Peraturan tak masuk akal itu dibuat oleh kalangan murid kelas atas yang tak sudi kalau kendaraan mewahnya berdekatan dengan sepeda butut—kalau kata mereka— milik gadis dengan name tag bertuliskan Shella Fernanda.
Gadis kelas duabelas itu meraih empat buku paket dari keranjang sepeda yang kemudian dipeluknya. Murid-murid di sekitar parkiran mulai menatap remeh ke arah Shella; sebab hanya dia satu-satunya murid yang datang ke sekolah dengan menaiki sepeda—bukan mobil atau motor mahal.
Berbagai suara mengganggu, seperti: “Seharusnya anak kayak dia nggak pantas sekolah di tempat elit ini.” Sudah sering Shella dengar. Dirinya bahkan sudah kebal dengan kalimat yang seharusnya menyinggung itu. Shella sama sekali tidak keberatan saat orang-orang berpikir gadis miskin sepertinya tidak layak berada di SMA Candradimuka.

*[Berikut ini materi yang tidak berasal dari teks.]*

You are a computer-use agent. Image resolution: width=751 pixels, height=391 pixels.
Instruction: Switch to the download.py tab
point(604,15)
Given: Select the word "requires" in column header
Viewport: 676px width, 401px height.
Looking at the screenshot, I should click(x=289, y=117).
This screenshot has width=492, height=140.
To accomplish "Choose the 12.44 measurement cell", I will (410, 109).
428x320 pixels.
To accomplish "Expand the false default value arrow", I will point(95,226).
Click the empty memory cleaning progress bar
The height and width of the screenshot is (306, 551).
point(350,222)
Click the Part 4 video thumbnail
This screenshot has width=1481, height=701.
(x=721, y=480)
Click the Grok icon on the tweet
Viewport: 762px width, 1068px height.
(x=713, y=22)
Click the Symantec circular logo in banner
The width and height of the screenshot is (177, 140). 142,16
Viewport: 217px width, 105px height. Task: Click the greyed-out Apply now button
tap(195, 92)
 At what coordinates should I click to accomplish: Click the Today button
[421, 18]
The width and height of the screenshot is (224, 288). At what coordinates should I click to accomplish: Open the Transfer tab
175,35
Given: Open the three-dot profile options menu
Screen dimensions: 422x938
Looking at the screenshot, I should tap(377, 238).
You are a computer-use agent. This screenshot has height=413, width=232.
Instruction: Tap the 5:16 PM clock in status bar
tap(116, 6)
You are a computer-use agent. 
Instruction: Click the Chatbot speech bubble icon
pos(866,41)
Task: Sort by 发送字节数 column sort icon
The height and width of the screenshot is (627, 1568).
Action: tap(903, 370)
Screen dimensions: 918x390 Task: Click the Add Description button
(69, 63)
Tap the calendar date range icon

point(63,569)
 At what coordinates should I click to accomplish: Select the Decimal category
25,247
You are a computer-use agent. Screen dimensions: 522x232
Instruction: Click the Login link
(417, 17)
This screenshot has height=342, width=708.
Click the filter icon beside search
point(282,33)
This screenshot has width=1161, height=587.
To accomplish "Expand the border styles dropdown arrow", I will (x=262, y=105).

Sebab Shella bisa sekolah di sana pun dengan hal yang membanggakan. Karena prestasinya. Dan hal itu sama sekali bukan hal yang memalukan atau pun membuat rugi orang lain.
Gadis pemilik sepatu converse berwarna hitam lusuh itu selalu lebih memilih menapaki hamparan rumput hijau muda di sepanjang gedung belakang sekolah yang sepi daripada harus melewati koridor utama—bisa habis dibully dia kalau betulan lewat sana, dan hal itu akan membuatnya lama sampai di kelas XII IPA 1.
Langkah kecil Shella terhenti tatkala mata besarnya menangkap suatu hal yang tak pernah disangkanya akan terjadi di gedung belakang sekolah yang rutin ia lewati.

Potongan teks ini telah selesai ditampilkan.